CAMERON PARK, Calif — Typically, the Honor Flight Network transports veterans to Washington, D.C. to visit their respective war memorials. Sometimes, though, veterans are unable to make the trip. On Friday, the community brought the experience to Cameron Park.
The focus was on veterans from World War II and the Korean War, but veterans from a number of U.S. conflicts attended the ceremony.
Dorothy Mitchell, 94, was the only female veteran from World War II who attended. She joined the Coast Guard because her sister had joined the Marines and Mitchell didn't want to be left at home alone, or to have her sister as a boss.
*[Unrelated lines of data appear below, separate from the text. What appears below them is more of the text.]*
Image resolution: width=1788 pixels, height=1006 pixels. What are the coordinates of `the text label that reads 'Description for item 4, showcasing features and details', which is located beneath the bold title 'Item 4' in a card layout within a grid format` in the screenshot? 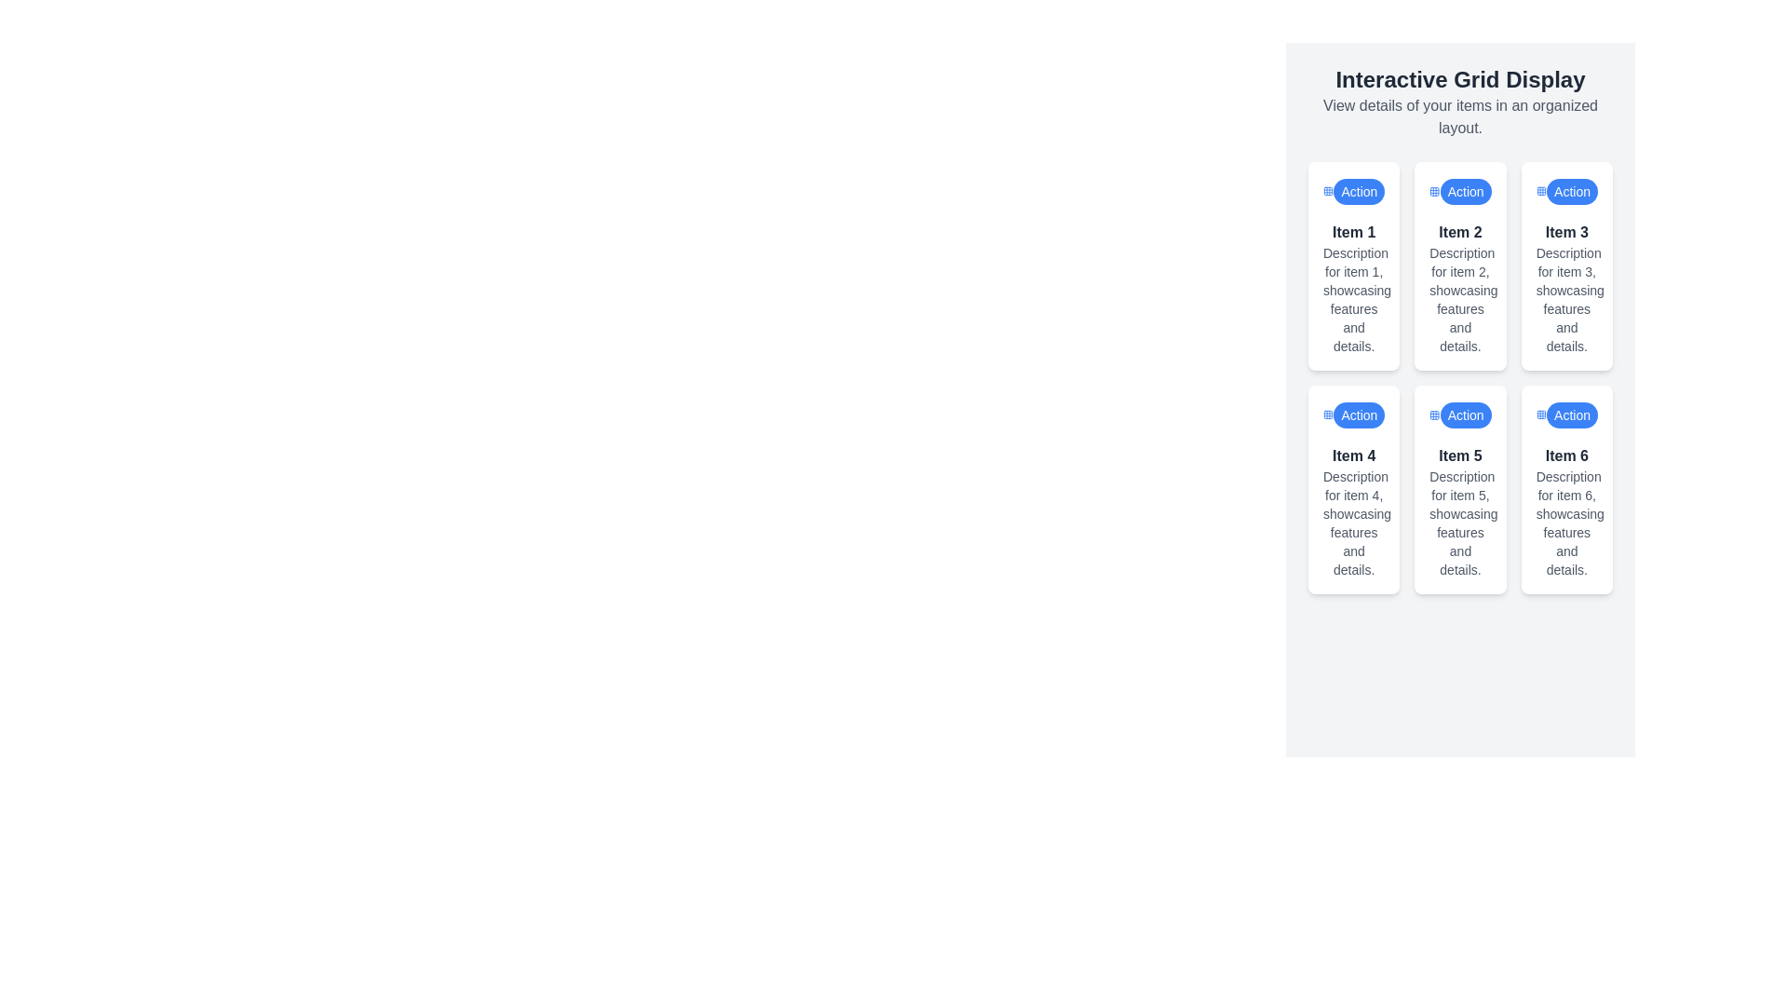 It's located at (1354, 523).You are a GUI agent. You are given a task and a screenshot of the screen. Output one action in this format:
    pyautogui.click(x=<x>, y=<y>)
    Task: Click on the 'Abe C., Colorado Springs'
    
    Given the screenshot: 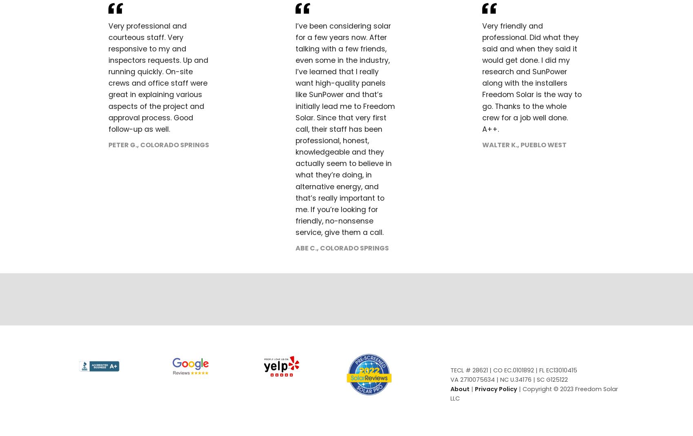 What is the action you would take?
    pyautogui.click(x=341, y=248)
Mitchell was stationed in Sheep's Head Bay, Brooklyn where she was a PBX operator.
"I'm just overwhelmed," explained Mitchell. "I have to keep myself centered because I'm going to fall apart. So I don't want to do that. It's just a lot of people doing a lot of things for us. And that's so nice."
Mitchell said she loved her time in the service and would have loved to continue, but she got married to an Army man and settled down. She was married 74 years before he died.
Despite the camaraderie the veterans share, the rivalries between branches of the armed forces still run deep.
"I'd tell anybody, any young person, 'join the service,'" laughed Mitchell. "Join the Coast Guard. That's the only one I would join."
Roland Morris was the oldest veteran at the event at the age of 101. He had served in both World War II and the Korean War. He was delighted to be at the event surrounded by fellow veterans.
"I'm glad they're all here," chuckled Morris. "That means they made it."
Jack Lunsford is a Vietnam veteran. He was attending the Honor Flight with his good friend Karl Griffiths.
"If you get an opportunity to put yourself in an environment like this, I'd say take it," advised Lunsford. "Whatever it takes, it's great. It's a good feeling. And I'm sure these old veterans really appreciate it."